5.3.7  Martian Address Filtering

      An IP source address is invalid if it is an IP broadcast address
      or is not a class A, B, or C address.

      An IP destination address is invalid if it is not a class A, B, C,
      or D address.

      A router SHOULD NOT forward any packet which has an invalid IP
      source address or a source address on network 0.  A router SHOULD
      NOT forward, except over a loopback interface, any packet which
      has a source address on network 127.  A router MAY have a switch
      which allows the network manager to disable these checks.  If such
      a switch is provided, it MUST default to performing the checks.

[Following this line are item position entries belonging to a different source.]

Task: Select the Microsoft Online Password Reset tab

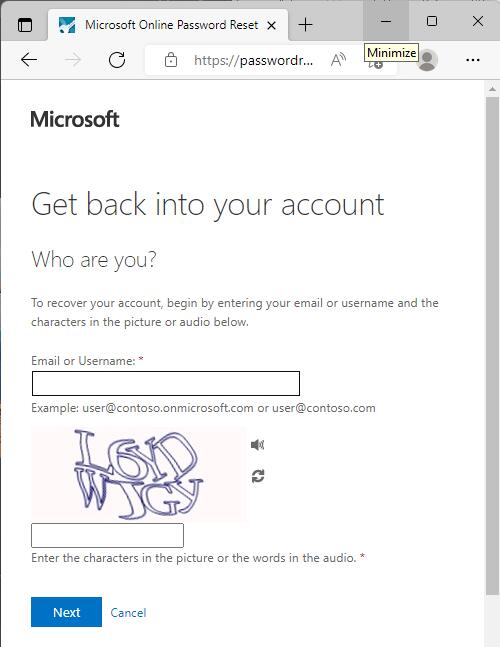Action: (x=167, y=25)
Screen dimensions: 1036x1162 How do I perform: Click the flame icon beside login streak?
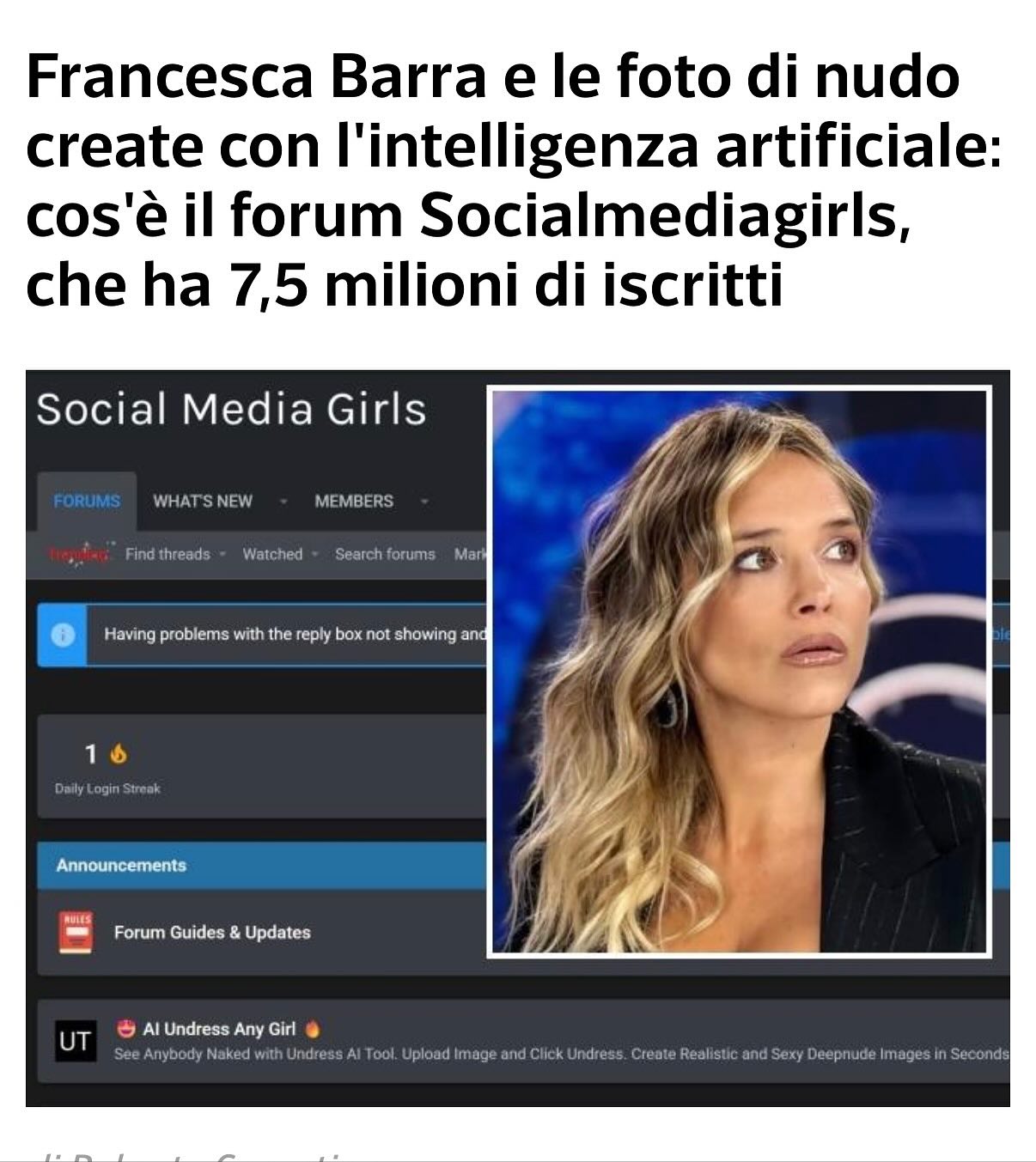[119, 754]
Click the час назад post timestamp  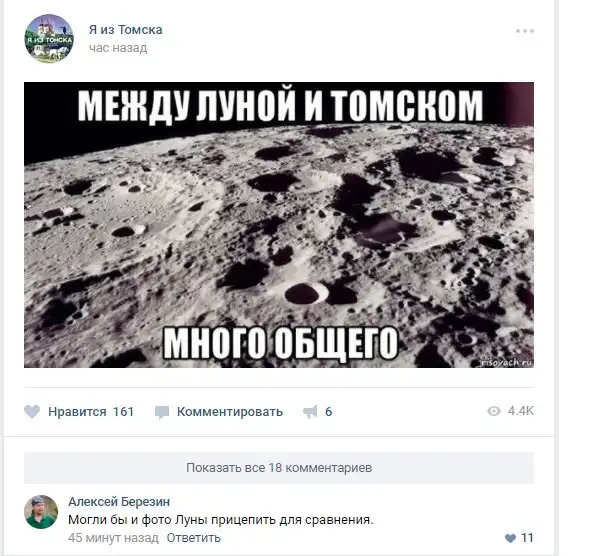click(x=118, y=48)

      A router SHOULD NOT forward any packet which has an invalid IP
      destination address or a destination address on network 0.  A
      router SHOULD NOT forward, except over a loopback interface, any
      packet which has a destination address on network 127.  A router
      MAY have a switch which allows the network manager to disable
      these checks.  If such a switch is provided, it MUST default to
      performing the checks.

      If a router discards a packet because of these rules, it SHOULD
      log at least the IP source address, the IP destination address,
      and, if the problem was with the source address, the physical
      interface on which the packet was received and the Link Layer
      address of the host or router from which the packet was received.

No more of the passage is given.